I love what our Bible reading says on the subject of thanksgiving.
I will give thanks to the Lord because He is right and good. I will sing praise to the name of the Lord Most High. Psalm 7:17 New Life Version (NLV)
Our reading doesn't say, I will give thanks because He gives me what I want. Or, I will give thanks because He will always make my life good. It doesn't even say, I will give thanks because He took my pain away. No, it says to give thanks because He is right AND good. That holds true whether our lives are going perfect at the time just as much as it does when we end up in the ER in excruciating pain. God is good and He is right in all that He does in and through our lives.
I know that is a hard pill to swallow when things take a turn for the worse. It is so hard to be thankful when it feels like we have nothing to be thankful for. That's the enemy trying to get us to doubt His goodness so that we will reject His righteousness. God is right when my life is going well and He is right when my life is going to hell. The same can be said about His goodness.
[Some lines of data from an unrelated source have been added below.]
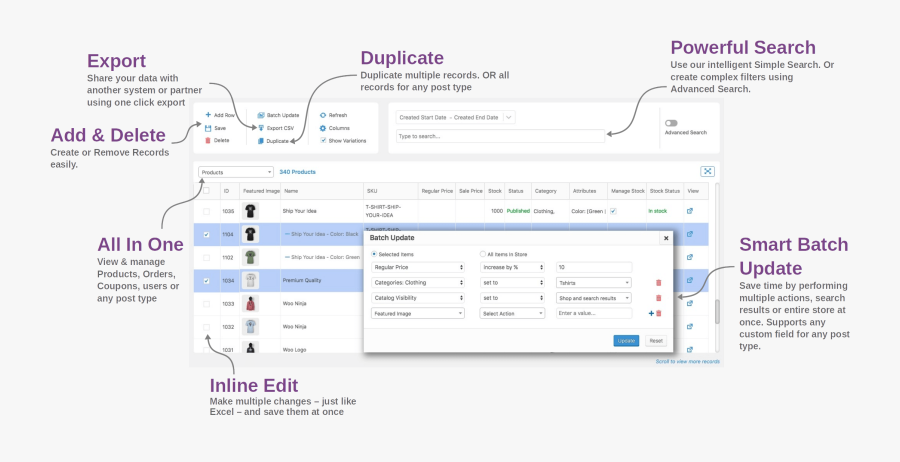The width and height of the screenshot is (900, 462).
Task: Open the Select Action dropdown
Action: click(512, 313)
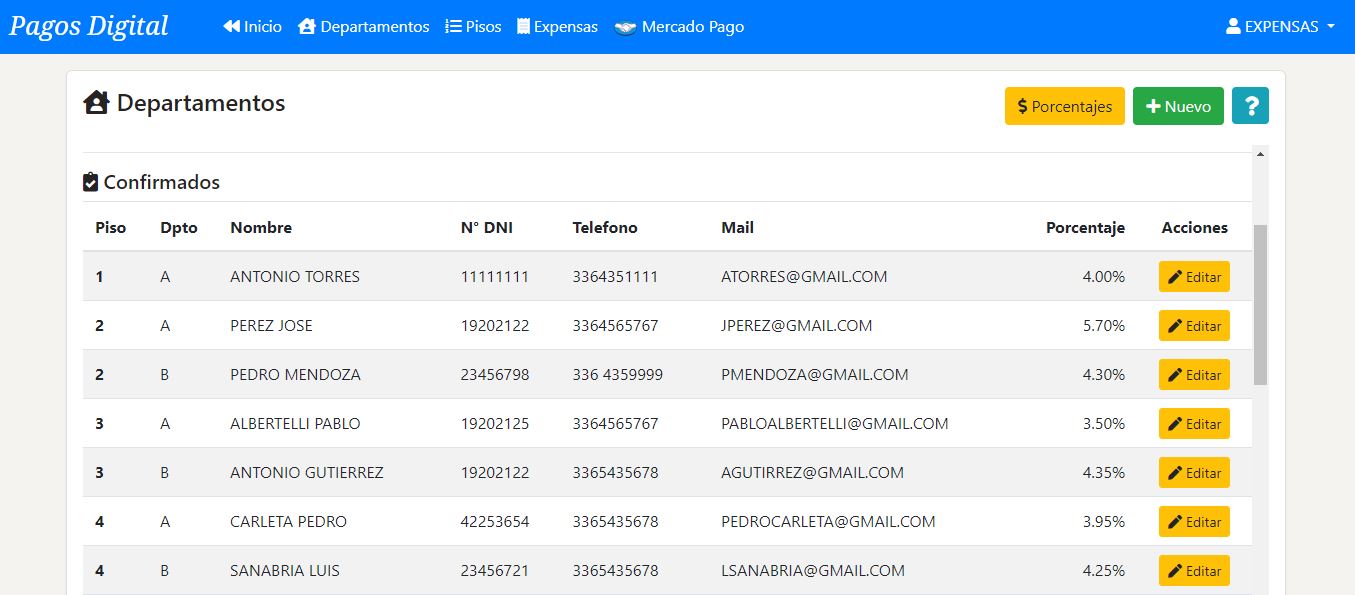This screenshot has height=595, width=1355.
Task: Click the question mark help icon
Action: click(1250, 106)
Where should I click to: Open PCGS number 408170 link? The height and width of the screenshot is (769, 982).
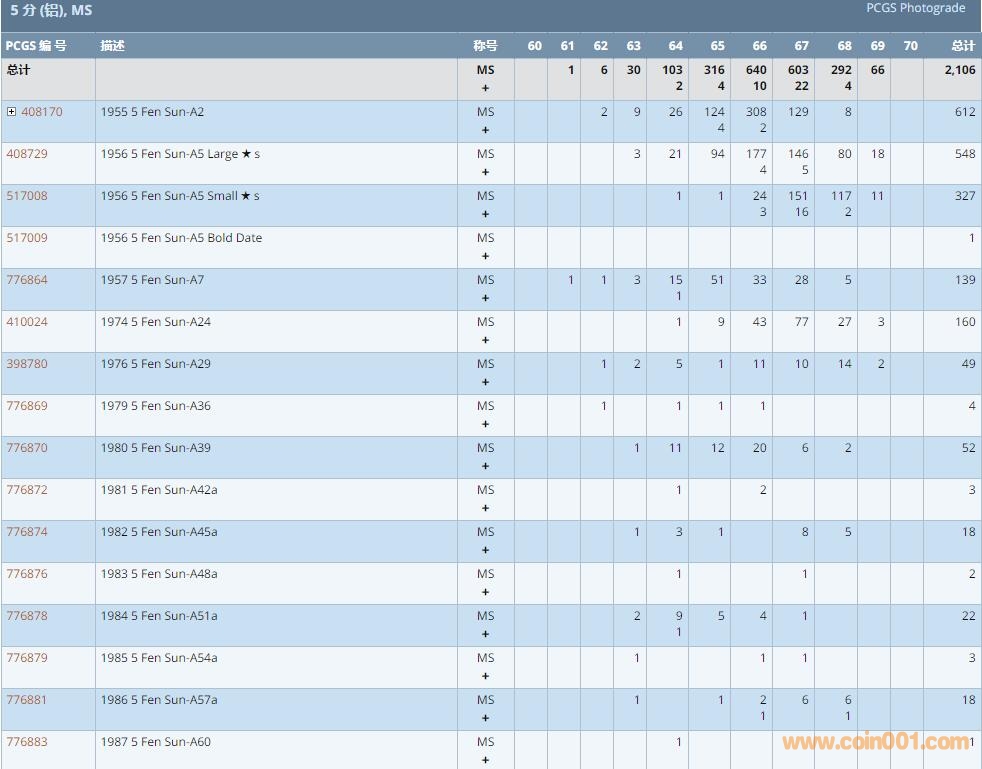point(42,112)
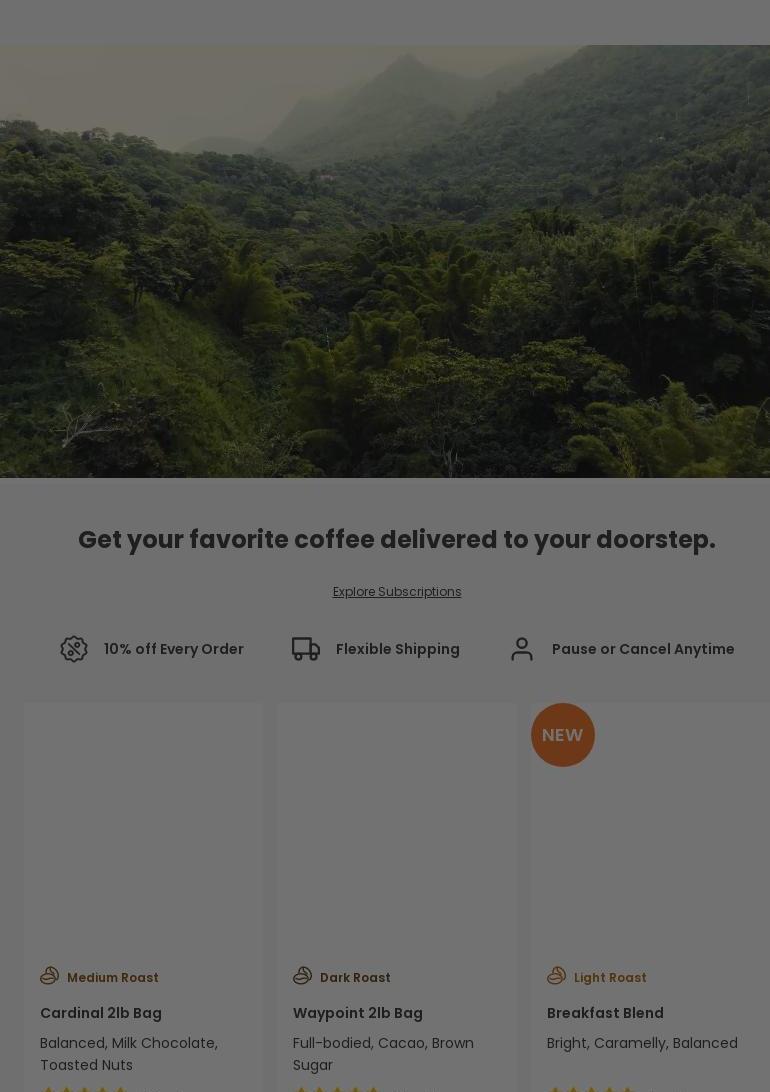770x1092 pixels.
Task: Click the Pause or Cancel Anytime text
Action: pyautogui.click(x=643, y=649)
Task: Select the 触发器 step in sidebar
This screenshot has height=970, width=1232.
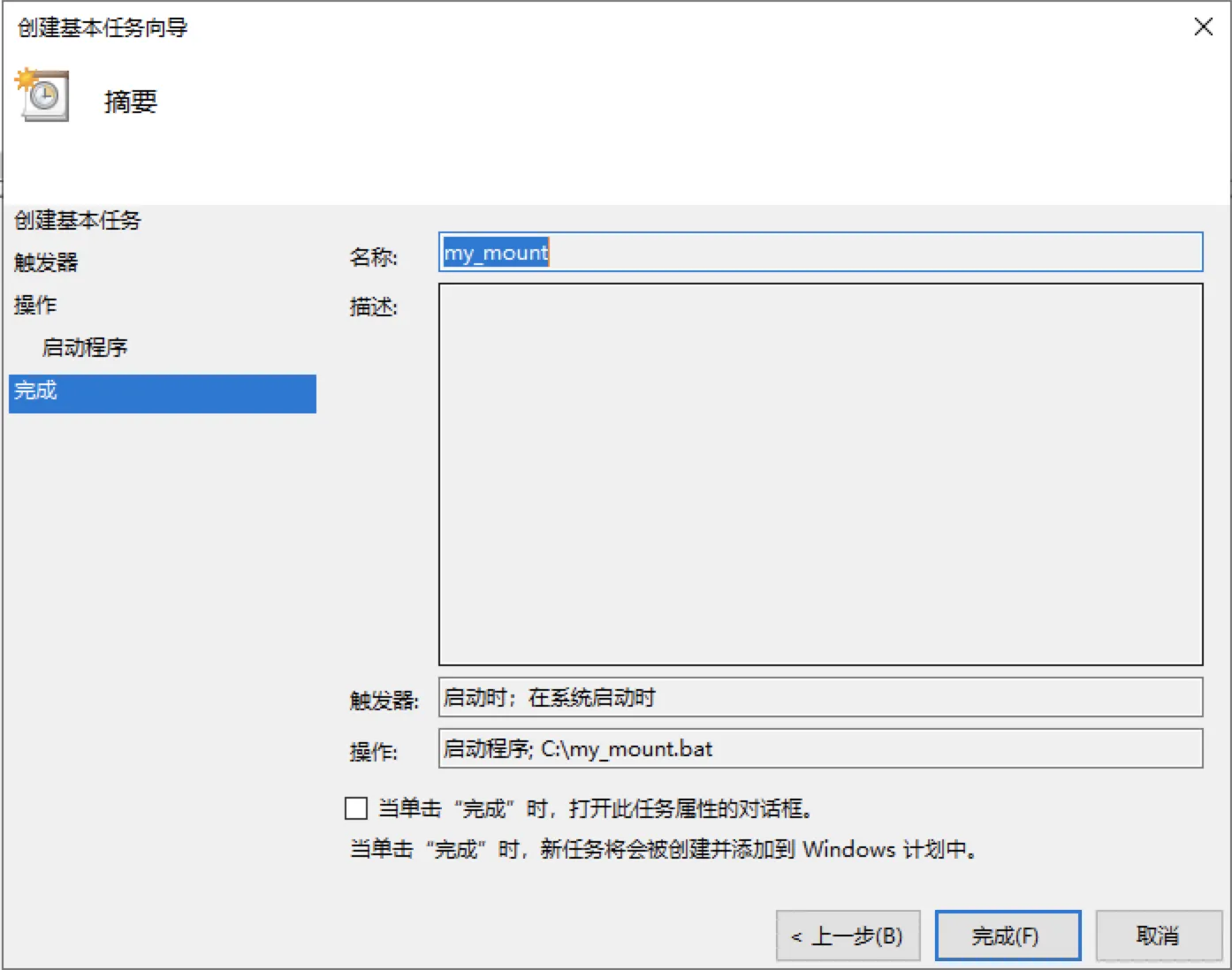Action: 46,262
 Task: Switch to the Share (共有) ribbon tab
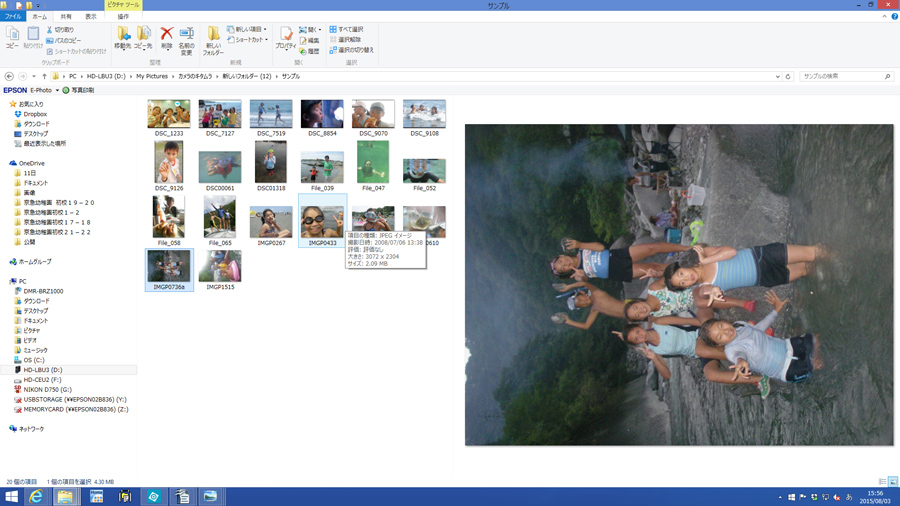tap(66, 17)
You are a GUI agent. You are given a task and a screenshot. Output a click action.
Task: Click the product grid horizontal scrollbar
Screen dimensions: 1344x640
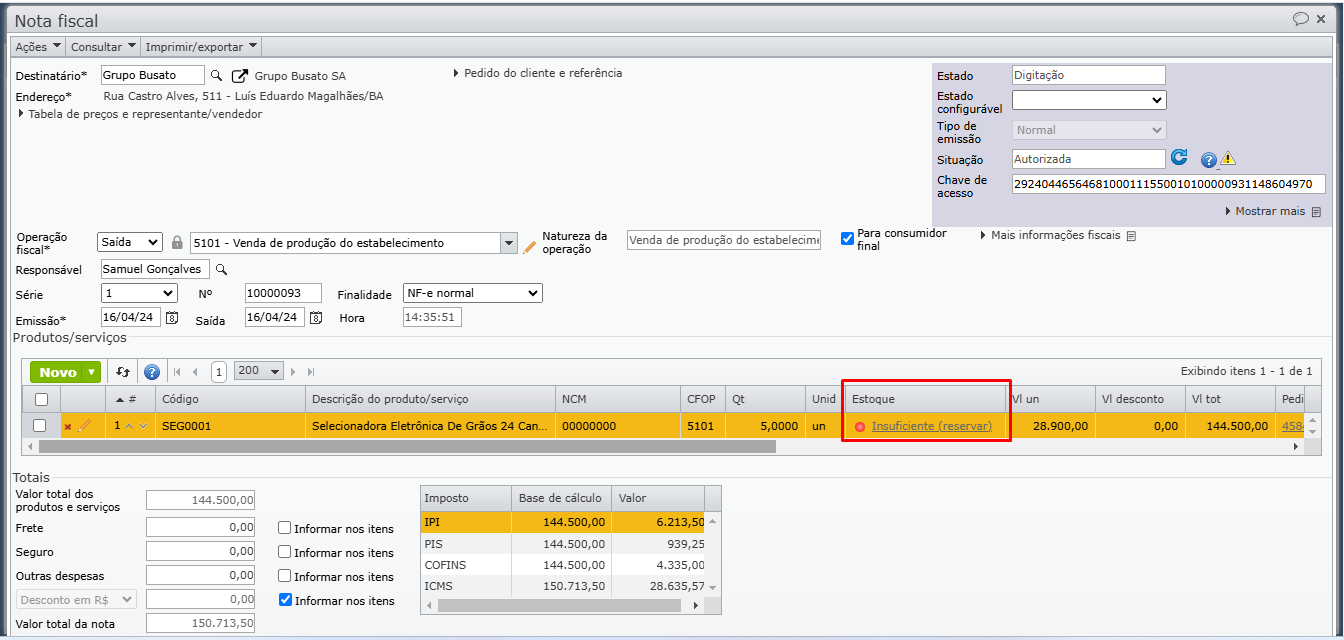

That evening a couple weeks ago when I was in the ER is a prime example. Based on the pain I had and the unknown I was facing, why would I ever thank God? As I sit here now I can thank of several reasons that thankfulness was part of my evening. First of all my beautiful wife was there with and for me. She has stood by my side through thick and thin. If I were to die at this moment I have been the luckiest man alive because she choose me. Then there was the care I was receiving. World class TLC beyond anything the vast majority of the world could ever expect. If all that wasn't enough, the very fact that I was able to take another breath is a gift that I hope I never take for granted. Had I not been given the amazing gift of life for a another couple of weeks I would have missed the revelation that my wife and I will be blessed with the birth of another granddaughter. Life, even a painful life has blessings hidden in it that the victor needs to start recognizing and thanking God for.
Those are but a few of the many things I have to be thankful for in my life. Even when all hell breaks loose, thanksgiving can be part of my life. I don't know where my being thankful that even in the ER came from. I hope it was because of thinking about my victor status like I have had the privileged to do these past couple of years. I hope it is because I'm beginning to believe I am who God says I am and letting that fact be what drives my life. Whatever the case, I'm thankful that I found my self thanking God in the middle of the pain. This particular episode has shed a whole new light on this walk with God that has me excited for what the future holds - even if that future turns south from time to time.
Want to make you day be filled with power? Make thanksgiving part of what drives you today. Look around - you have so much to be thankful for. Thank God constantly. It is when we are thankful that the forces of darkness are confounded in ways that make this life take on an entirely different meaning. Even if all you have in your life is the promise of an eternity with God - that's enough to make thanksgiving help you be all the victor you need to make positive changes in your world today.